I can understand the reaction of many conservatives and GOP activists to the decision by 17 House members and 7 Senators to oppose the surge in Iraq. When the leader of your party and your President is in trouble, your first instinct should be to swallow your disagreements and support him. Loyalty to party and its leader should outweigh many concerns.

Indeed, there were many GOP House and Senate members who have grave misgivings about the President’s plan but supported it anyway. Why couldn’t that handful of lawmakers have seen their way clear to standing with the President when he needed them the most?

Mark Tapscott writes about the remarkable growth of The Victory Caucus, a week old internet phenomena that has as its mission:

* Deliver the perspectives and news on the war effort which the mainstream media neglects to help the American public understand the nature of our conflict and its true progress.

* Provide tools and infrastructure to help citizens who are committed to victory organize into a recognized and influential caucus.

* Identify opportunities for the caucus to act and exert influence on America’s leaders and to directly aid and support the men and women of our military.

Tapscott thinks that VC may eventually have the power to impact elections:

Victory Caucus represents something new - an Internet-based campaign wild card with the power to shape the outcome of an election. These campaign wild cards give voice to a decisive segment of the electorate whose concerns are being ignored and/or attacked in and by the major party candidates and the mainstream media.

Unlike the pre-Internet era that saw the Perot movement slip away, I believe it is now becoming increasingly possible with the Internet to not merely conserve the energy and focus of an independent electoral movement but to grow it over time, maintain its focus and even expand its internal structure and coherence.

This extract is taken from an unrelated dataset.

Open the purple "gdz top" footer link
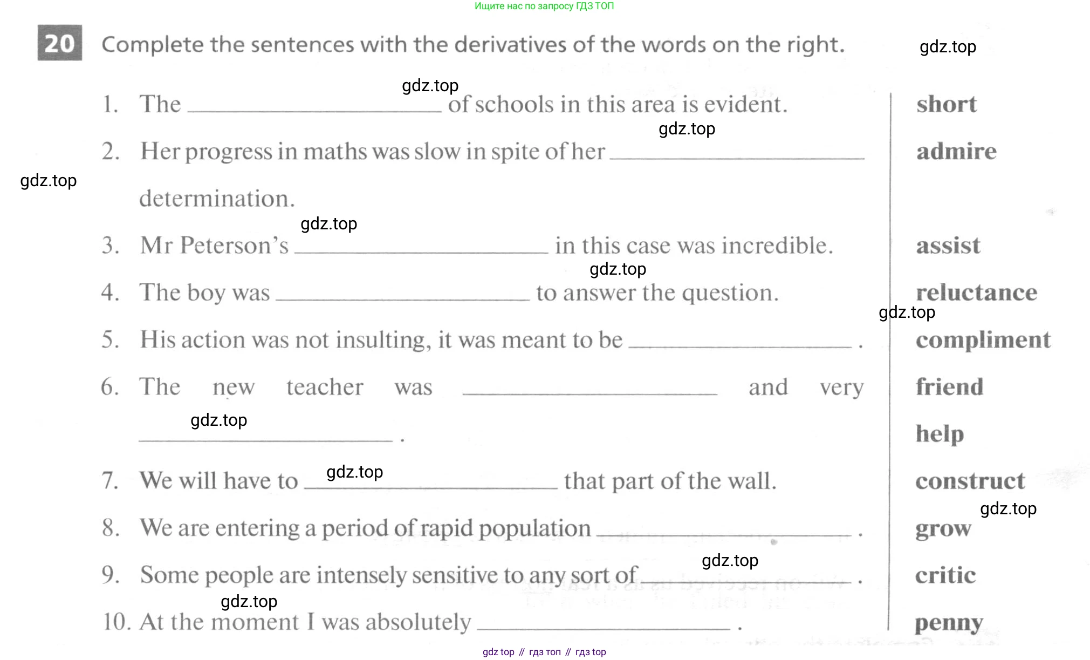The image size is (1090, 660). [498, 652]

That may be, but much hard, slogging work lies ahead for VC to have that kind of an impact. And events themselves might overtake the VC’s strong support for the war and the troops engaged in combat. The Democrat’s bleed the troops strategy resonates within their caucus because it gives the party an opportunity to stop the war while not being blamed for abandoning the troops. As cynical a ploy that Murtha’s strategy represents, it nevertheless has a real chance of succeeding - with or without a united Republican party.

And what would happen in 6 months if the surge fails and, more importantly, the Maliki government fails to make the political changes necessary to begin to unite all the factions in Iraq in order to begin the process of national reconciliation? Even the President has indicated that unless there is progress by the Iraqi government in this area, he would re-evaluate our commitment in Iraq. At that point, I would guess VC would lose some momentum if not some cohesion.

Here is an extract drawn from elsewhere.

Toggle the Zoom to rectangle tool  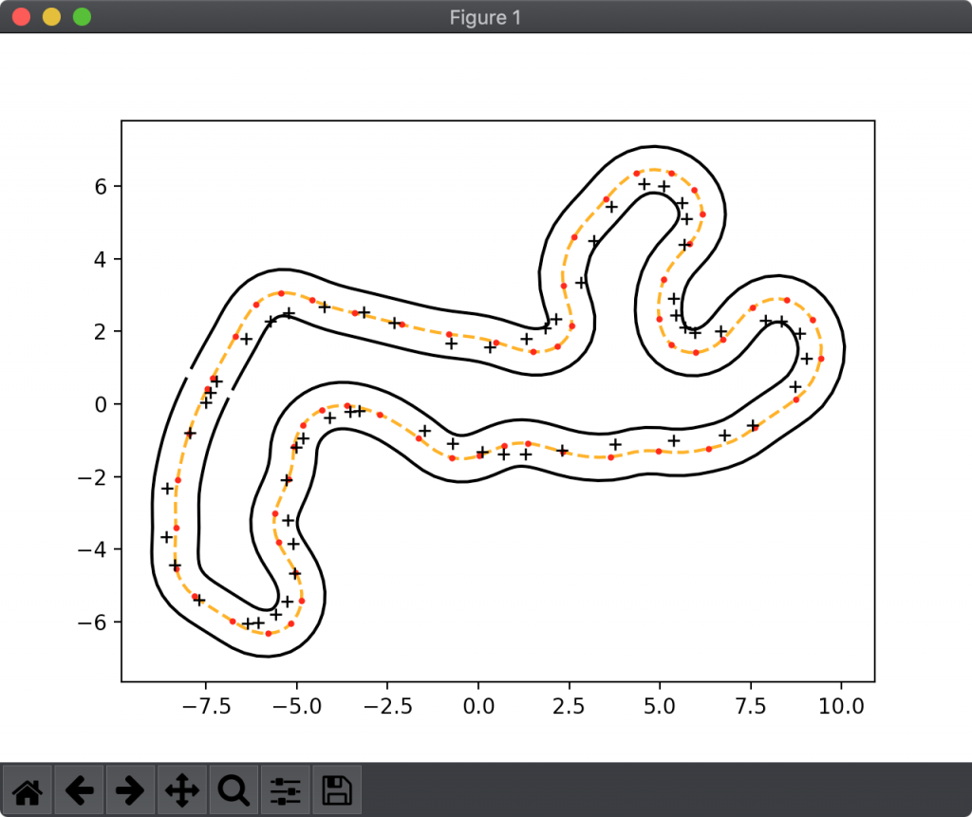point(234,789)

But what makes VC’s agenda so problematic is their stated goal of enforcing party discipline when it comes to votes on the war. Hugh Hewitt:

The growth of the Victory Caucus represents the combination of the internet skills of NZ Bear and the lassitude of Beltway Republicans. If the GOP is awake it will quickly begin recruiting and publicizing the candidates with appeal to the sort of voter represented by the Victory Caucus. They will also announce to the White Flag Republicans that they have made their choice, and they cannot expect the party to order shields up.

The voters involved in the VC want the Republican Party to act as though it believes in the mission in Iraq by identifying new faces and new voices with military experience to challenge the 2006 Democrats in red districts. The opportunity exists to channel the tremendous energy unleashed by the “slow bleed” Democrats, as Mark Steyn calls them. But the GOP’s Comngressional leadership needs to wake up to the fact that the activists are amazed at their inaction and defensiveness.

I fully support the pledge I signed that would deny party funds to those who vote against the surge (and support other measures by the Democrats to undercut our efforts in Iraq). But recruiting primary candidates to run against those who for reasons of conscience (or personal political calculation) choose not to support the President?

With the nonsensical dance of nonbinding resolutions in the House and Senate over (for now), it is time to focus on more productive activities. Namely: looking forward to 2008, and beginning the task of idenitfying opportunities for victory-oriented candidates to unseat White Flag incumbents.

There is work to be done. First, we need to research the White Flag incumbents we beileve might be beatable. Our starting list should be as follows:

Any White Flag Republican, defined as one of the 17 Representatives who voted for the House resolution, or one of the seven Senators who voted for cloture on the Senate resolution

Any Democrat in a district (or state) that was won by President Bush in both 2000 and 2004. This indicates that the seat may be vulnerable to a (victory-oriented) Republican challenger.

Perhaps it should follow logically that if you deny party funds to an incumbent for his apostasy, it stands to reason that a search for a primary opponent would be the next step. But I think this goes too far and I think it bad politics.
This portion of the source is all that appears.